Fra poco festeggio 10 anni di frequenza settimanale al club. Da 10 anni non tocco l’alcol”.

La seconda storia ce la racconta una signora spumeggiante. Fulvia Sevignani ha 78 anni davvero ben portati. I suoi occhi vispi sprizzano molta vitalità. Parla a briglia sciolta, ma va subito al sodo. Da tempo, ormai, si è scrollata di dosso quelle etichette infamanti che la gente comune appiccica all’alcolista. Con la voce ferma, rotta solo a tratti dall’emozione, tratteggia i momenti cupi del suo passato.

“Ho vissuto per circa 30 anni in Svizzera; - narra Fulvia - lì mi sono sposata e separata dopo cinque anni. Con mio marito non abbiamo avuto figli.

A Basilea lavoravo come segretaria responsabile di un reparto presso una grande azienda, avevo frequentato vari corsi di lingue. In seguito decisi di venire in Italia: fu uno dei miei colpi di testa. Fino a quel momento non avevo mai ecceduto con l’alcol, anzi bevevo poco ed in rare occasioni.

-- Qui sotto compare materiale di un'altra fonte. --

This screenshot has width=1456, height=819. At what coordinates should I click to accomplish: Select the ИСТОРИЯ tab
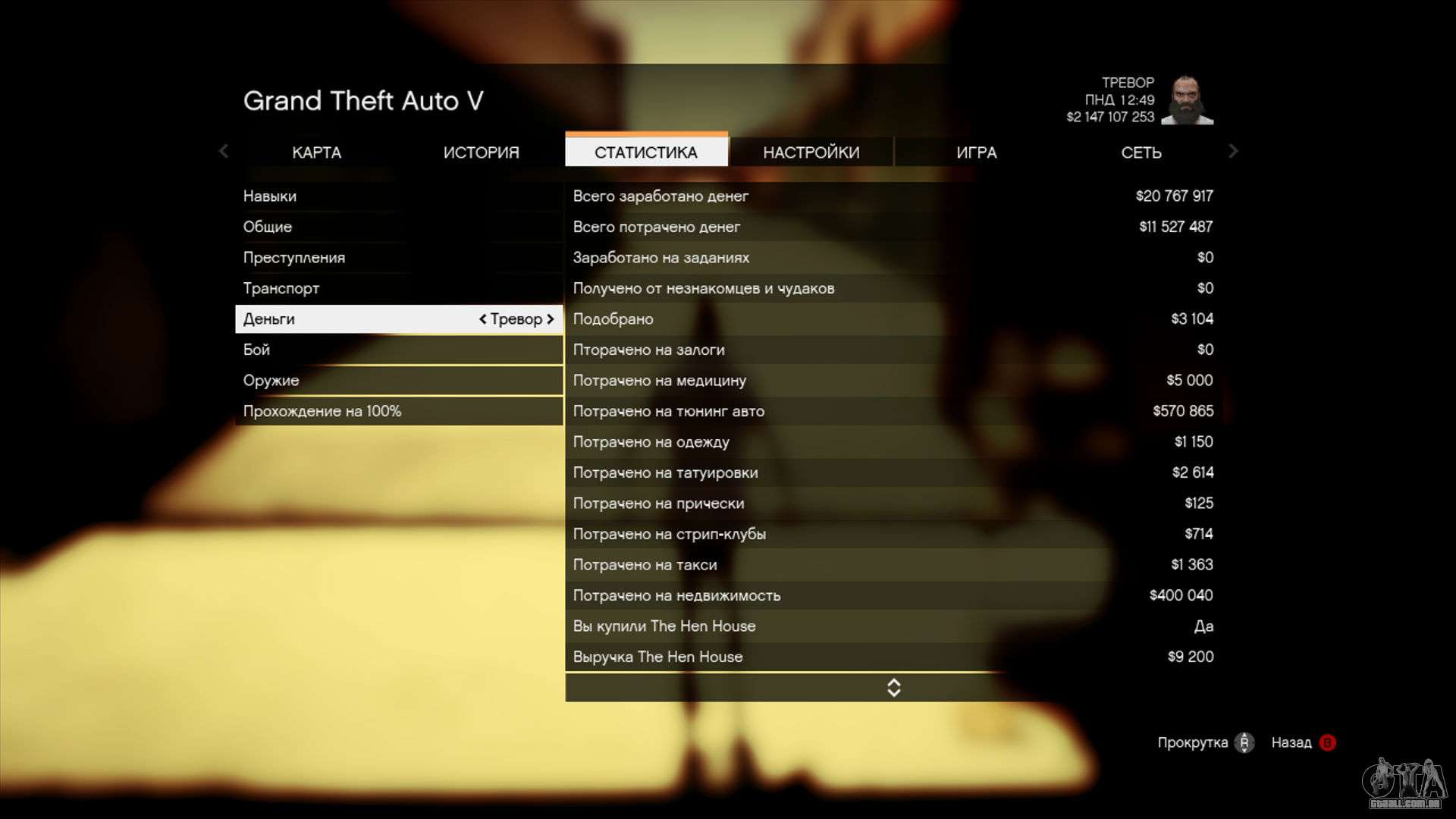pyautogui.click(x=481, y=152)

Scelsi di vivere in Trentino, a Zambana. Quel paese non mi piaceva affatto e nemmeno l’appartamento, perché era buio. Ero senza amicizie e senza lavoro. Sola, perché non mi ero più risposata. Mia sorella abitava in un paese vicino, ma di rado poteva venire a trovarmi.

A quel punto iniziai a bere. Tutte le mattine andavo in cooperativa con il mio zainetto ed acquistavo le bottiglie di vino. Bevevo solo quello, nonostante i primi sorsi mi facessero venire il vomito. Bevevo di nascosto e non mangiavo. Dormivo molto. In pochi mesi ebbi un deperimento fisico spaventoso: pesavo solo 48 chili. Fui ricoverata al Santa Chiara per disintossicarmi e lì subii una grand’umiliazione.

Mentre giacevo nel letto, con le flebo attaccate, un medico rivolgendosi ad una schiera di neo dottori disse: ‘Vedete quella donna com’è tumefatta? E’ un’ubriacona’.

Dopo il ricovero ricominciai a bere, ero depressa e avevo molta nostalgia della Svizzera, delle amicizie sincere e profonde. Nel frattempo mia sorella si recò a casa mia e scovò bottiglie persino nei lampadari e nel forno.

Tornai in ospedale e qui un medico mi consigliò di recarmi in un dispensario a Mezzolombardo dove si riunivano le persone con questi problemi. Diciamo che questa struttura si è poi trasformata nei Club per gli Alcolisti in Trattamento.

Mi vergognavo terribilmente, perché ero l’unica donna. C’incontravamo con i famigliari tre volte la settimana e i dottori ci spiegavano tutti gli aspetti sociali, psichici e fisici dell’alcolismo. In seguito i club si moltiplicarono, fu creata un’associazione e io divenni presidente di una di esse. Da allora ho sempre lavorato nei centri come insegnante. Sicuramente questo ruolo attivo mi ha aiutato molto a risolvere il mio problema”.